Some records
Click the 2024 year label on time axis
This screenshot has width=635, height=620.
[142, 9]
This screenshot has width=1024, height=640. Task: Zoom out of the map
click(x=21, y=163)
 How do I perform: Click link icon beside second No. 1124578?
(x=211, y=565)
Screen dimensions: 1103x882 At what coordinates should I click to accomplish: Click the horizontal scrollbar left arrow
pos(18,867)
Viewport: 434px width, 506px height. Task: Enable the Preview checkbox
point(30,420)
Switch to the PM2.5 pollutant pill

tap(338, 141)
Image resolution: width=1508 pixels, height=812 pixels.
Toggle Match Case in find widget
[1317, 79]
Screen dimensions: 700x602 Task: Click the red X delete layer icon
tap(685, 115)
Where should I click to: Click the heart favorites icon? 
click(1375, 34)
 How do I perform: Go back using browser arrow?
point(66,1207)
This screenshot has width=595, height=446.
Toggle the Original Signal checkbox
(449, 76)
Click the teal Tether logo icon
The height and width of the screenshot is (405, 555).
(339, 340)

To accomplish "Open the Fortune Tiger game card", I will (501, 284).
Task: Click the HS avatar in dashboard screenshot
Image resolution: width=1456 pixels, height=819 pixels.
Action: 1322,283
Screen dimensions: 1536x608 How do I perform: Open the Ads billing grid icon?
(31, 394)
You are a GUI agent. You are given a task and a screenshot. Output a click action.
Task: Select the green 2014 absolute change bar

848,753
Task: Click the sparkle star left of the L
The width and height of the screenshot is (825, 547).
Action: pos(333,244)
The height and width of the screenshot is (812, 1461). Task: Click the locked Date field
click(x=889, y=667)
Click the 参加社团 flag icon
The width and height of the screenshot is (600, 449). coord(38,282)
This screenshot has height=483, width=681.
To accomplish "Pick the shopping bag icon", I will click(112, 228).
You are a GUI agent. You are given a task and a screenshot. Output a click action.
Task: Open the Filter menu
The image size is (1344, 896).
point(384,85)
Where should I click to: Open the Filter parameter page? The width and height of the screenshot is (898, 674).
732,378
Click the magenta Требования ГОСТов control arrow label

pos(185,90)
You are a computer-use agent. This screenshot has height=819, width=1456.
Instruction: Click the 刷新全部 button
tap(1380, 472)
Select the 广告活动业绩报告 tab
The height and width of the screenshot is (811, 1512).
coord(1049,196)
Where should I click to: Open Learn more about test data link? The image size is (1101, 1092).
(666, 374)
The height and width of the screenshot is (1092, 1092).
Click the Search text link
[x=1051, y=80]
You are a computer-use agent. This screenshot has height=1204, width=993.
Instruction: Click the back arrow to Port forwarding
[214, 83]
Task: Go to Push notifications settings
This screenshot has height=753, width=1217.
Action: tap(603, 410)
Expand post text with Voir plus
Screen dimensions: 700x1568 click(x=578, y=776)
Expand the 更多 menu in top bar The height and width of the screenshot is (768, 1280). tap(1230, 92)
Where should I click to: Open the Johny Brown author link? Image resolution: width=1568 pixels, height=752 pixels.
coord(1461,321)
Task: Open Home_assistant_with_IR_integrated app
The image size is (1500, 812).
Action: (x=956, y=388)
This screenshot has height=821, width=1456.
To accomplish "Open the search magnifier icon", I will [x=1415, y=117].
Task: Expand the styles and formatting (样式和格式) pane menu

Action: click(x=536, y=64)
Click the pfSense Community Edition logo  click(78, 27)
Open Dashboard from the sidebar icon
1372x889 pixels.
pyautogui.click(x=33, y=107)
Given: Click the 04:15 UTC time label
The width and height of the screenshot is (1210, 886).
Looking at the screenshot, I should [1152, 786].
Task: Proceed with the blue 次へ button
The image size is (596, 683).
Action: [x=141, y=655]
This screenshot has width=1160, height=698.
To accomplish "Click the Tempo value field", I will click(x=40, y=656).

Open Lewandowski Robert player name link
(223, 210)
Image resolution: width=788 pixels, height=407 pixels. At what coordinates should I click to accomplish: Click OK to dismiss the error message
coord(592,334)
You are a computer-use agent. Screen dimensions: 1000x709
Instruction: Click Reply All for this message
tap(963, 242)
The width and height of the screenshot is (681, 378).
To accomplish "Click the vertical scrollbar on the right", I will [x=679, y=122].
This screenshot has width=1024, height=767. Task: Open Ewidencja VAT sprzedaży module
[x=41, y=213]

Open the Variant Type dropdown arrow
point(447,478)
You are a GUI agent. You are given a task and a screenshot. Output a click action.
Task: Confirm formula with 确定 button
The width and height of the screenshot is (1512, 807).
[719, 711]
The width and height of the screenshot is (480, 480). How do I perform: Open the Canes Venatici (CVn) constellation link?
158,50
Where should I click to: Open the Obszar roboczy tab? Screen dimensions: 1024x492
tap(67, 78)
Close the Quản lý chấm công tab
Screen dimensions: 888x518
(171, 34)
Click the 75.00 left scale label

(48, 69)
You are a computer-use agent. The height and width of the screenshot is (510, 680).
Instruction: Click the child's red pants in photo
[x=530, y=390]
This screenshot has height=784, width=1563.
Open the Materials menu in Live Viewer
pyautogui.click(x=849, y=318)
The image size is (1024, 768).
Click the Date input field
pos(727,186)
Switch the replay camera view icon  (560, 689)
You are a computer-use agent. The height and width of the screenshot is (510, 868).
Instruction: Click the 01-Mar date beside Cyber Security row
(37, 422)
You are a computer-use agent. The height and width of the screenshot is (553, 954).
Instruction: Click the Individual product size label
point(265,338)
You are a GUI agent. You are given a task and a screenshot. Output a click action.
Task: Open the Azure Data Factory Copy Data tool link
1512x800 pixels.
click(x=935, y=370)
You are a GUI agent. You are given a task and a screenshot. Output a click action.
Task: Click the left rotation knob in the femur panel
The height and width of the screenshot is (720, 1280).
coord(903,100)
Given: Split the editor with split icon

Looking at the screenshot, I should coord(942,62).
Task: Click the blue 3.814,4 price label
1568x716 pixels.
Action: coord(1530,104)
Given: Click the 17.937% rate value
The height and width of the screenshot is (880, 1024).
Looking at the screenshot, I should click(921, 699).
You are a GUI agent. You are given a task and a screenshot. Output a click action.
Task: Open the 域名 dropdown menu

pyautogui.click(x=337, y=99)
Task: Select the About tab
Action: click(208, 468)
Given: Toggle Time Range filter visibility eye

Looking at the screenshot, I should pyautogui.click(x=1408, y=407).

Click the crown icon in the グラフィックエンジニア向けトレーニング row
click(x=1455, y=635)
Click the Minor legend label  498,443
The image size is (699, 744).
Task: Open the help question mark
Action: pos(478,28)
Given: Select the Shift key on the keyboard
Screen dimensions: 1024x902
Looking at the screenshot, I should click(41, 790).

__EXERCISE DIRECTIONS__.
Copy out the entire listing above, line for line, with no changes.

__ANSWER TO THIS TASK__.
Click the 2024 year label on time axis
This screenshot has width=635, height=620.
[142, 9]
This screenshot has width=1024, height=640. Task: Zoom out of the map
click(x=21, y=163)
 How do I perform: Click link icon beside second No. 1124578?
(x=211, y=565)
Screen dimensions: 1103x882 At what coordinates should I click to accomplish: Click the horizontal scrollbar left arrow
pos(18,867)
Viewport: 434px width, 506px height. Task: Enable the Preview checkbox
point(30,420)
Switch to the PM2.5 pollutant pill

tap(338, 141)
Image resolution: width=1508 pixels, height=812 pixels.
Toggle Match Case in find widget
[1317, 79]
Screen dimensions: 700x602 Task: Click the red X delete layer icon
tap(685, 115)
Where should I click to: Click the heart favorites icon? 
click(1375, 34)
 How do I perform: Go back using browser arrow?
point(66,1207)
This screenshot has width=595, height=446.
Toggle the Original Signal checkbox
(449, 76)
Click the teal Tether logo icon
The height and width of the screenshot is (405, 555).
(339, 340)

To accomplish "Open the Fortune Tiger game card", I will (501, 284).
Task: Click the HS avatar in dashboard screenshot
Image resolution: width=1456 pixels, height=819 pixels.
Action: 1322,283
Screen dimensions: 1536x608 How do I perform: Open the Ads billing grid icon?
(31, 394)
You are a GUI agent. You are given a task and a screenshot. Output a click action.
Task: Select the green 2014 absolute change bar

848,753
Task: Click the sparkle star left of the L
The width and height of the screenshot is (825, 547).
Action: pos(333,244)
The height and width of the screenshot is (812, 1461). Task: Click the locked Date field
click(x=889, y=667)
Click the 参加社团 flag icon
The width and height of the screenshot is (600, 449). coord(38,282)
This screenshot has height=483, width=681.
To accomplish "Pick the shopping bag icon", I will click(112, 228).
You are a GUI agent. You are given a task and a screenshot. Output a click action.
Task: Open the Filter menu
The image size is (1344, 896).
point(384,85)
Where should I click to: Open the Filter parameter page? The width and height of the screenshot is (898, 674).
732,378
Click the magenta Требования ГОСТов control arrow label

pos(185,90)
You are a computer-use agent. This screenshot has height=819, width=1456.
Instruction: Click the 刷新全部 button
tap(1380, 472)
Select the 广告活动业绩报告 tab
The height and width of the screenshot is (811, 1512).
coord(1049,196)
Where should I click to: Open Learn more about test data link? The image size is (1101, 1092).
(666, 374)
The height and width of the screenshot is (1092, 1092).
Click the Search text link
[x=1051, y=80]
You are a computer-use agent. This screenshot has height=1204, width=993.
Instruction: Click the back arrow to Port forwarding
[214, 83]
Task: Go to Push notifications settings
This screenshot has height=753, width=1217.
Action: tap(603, 410)
Expand post text with Voir plus
Screen dimensions: 700x1568 click(x=578, y=776)
Expand the 更多 menu in top bar The height and width of the screenshot is (768, 1280). tap(1230, 92)
Where should I click to: Open the Johny Brown author link? Image resolution: width=1568 pixels, height=752 pixels.
coord(1461,321)
Task: Open Home_assistant_with_IR_integrated app
The image size is (1500, 812).
Action: (x=956, y=388)
This screenshot has height=821, width=1456.
To accomplish "Open the search magnifier icon", I will [x=1415, y=117].
Task: Expand the styles and formatting (样式和格式) pane menu

Action: click(x=536, y=64)
Click the pfSense Community Edition logo  click(78, 27)
Open Dashboard from the sidebar icon
1372x889 pixels.
pyautogui.click(x=33, y=107)
Given: Click the 04:15 UTC time label
The width and height of the screenshot is (1210, 886).
Looking at the screenshot, I should [1152, 786].
Task: Proceed with the blue 次へ button
The image size is (596, 683).
Action: [x=141, y=655]
This screenshot has width=1160, height=698.
To accomplish "Click the Tempo value field", I will click(x=40, y=656).

Open Lewandowski Robert player name link
(223, 210)
Image resolution: width=788 pixels, height=407 pixels. At what coordinates should I click to accomplish: Click OK to dismiss the error message
coord(592,334)
You are a computer-use agent. Screen dimensions: 1000x709
Instruction: Click Reply All for this message
tap(963, 242)
The width and height of the screenshot is (681, 378).
To accomplish "Click the vertical scrollbar on the right", I will [x=679, y=122].
This screenshot has width=1024, height=767. Task: Open Ewidencja VAT sprzedaży module
[x=41, y=213]

Open the Variant Type dropdown arrow
point(447,478)
You are a GUI agent. You are given a task and a screenshot. Output a click action.
Task: Confirm formula with 确定 button
The width and height of the screenshot is (1512, 807).
[719, 711]
The width and height of the screenshot is (480, 480). How do I perform: Open the Canes Venatici (CVn) constellation link?
158,50
Where should I click to: Open the Obszar roboczy tab? Screen dimensions: 1024x492
tap(67, 78)
Close the Quản lý chấm công tab
Screen dimensions: 888x518
(171, 34)
Click the 75.00 left scale label

(48, 69)
You are a computer-use agent. The height and width of the screenshot is (510, 680).
Instruction: Click the child's red pants in photo
[x=530, y=390]
This screenshot has height=784, width=1563.
Open the Materials menu in Live Viewer
pyautogui.click(x=849, y=318)
The image size is (1024, 768).
Click the Date input field
pos(727,186)
Switch the replay camera view icon  (560, 689)
You are a computer-use agent. The height and width of the screenshot is (510, 868).
Instruction: Click the 01-Mar date beside Cyber Security row
(37, 422)
You are a computer-use agent. The height and width of the screenshot is (553, 954).
Instruction: Click the Individual product size label
point(265,338)
You are a GUI agent. You are given a task and a screenshot. Output a click action.
Task: Open the Azure Data Factory Copy Data tool link
1512x800 pixels.
click(x=935, y=370)
You are a GUI agent. You are given a task and a screenshot. Output a click action.
Task: Click the left rotation knob in the femur panel
The height and width of the screenshot is (720, 1280).
coord(903,100)
Given: Split the editor with split icon

Looking at the screenshot, I should coord(942,62).
Task: Click the blue 3.814,4 price label
1568x716 pixels.
Action: coord(1530,104)
Given: Click the 17.937% rate value
The height and width of the screenshot is (880, 1024).
Looking at the screenshot, I should click(921, 699).
You are a GUI agent. You are given a task and a screenshot. Output a click action.
Task: Open the 域名 dropdown menu

pyautogui.click(x=337, y=99)
Task: Select the About tab
Action: click(208, 468)
Given: Toggle Time Range filter visibility eye

Looking at the screenshot, I should pyautogui.click(x=1408, y=407).

Click the crown icon in the グラフィックエンジニア向けトレーニング row
click(x=1455, y=635)
Click the Minor legend label  498,443
The image size is (699, 744).
Task: Open the help question mark
Action: pos(478,28)
Given: Select the Shift key on the keyboard
Screen dimensions: 1024x902
Looking at the screenshot, I should click(41, 790).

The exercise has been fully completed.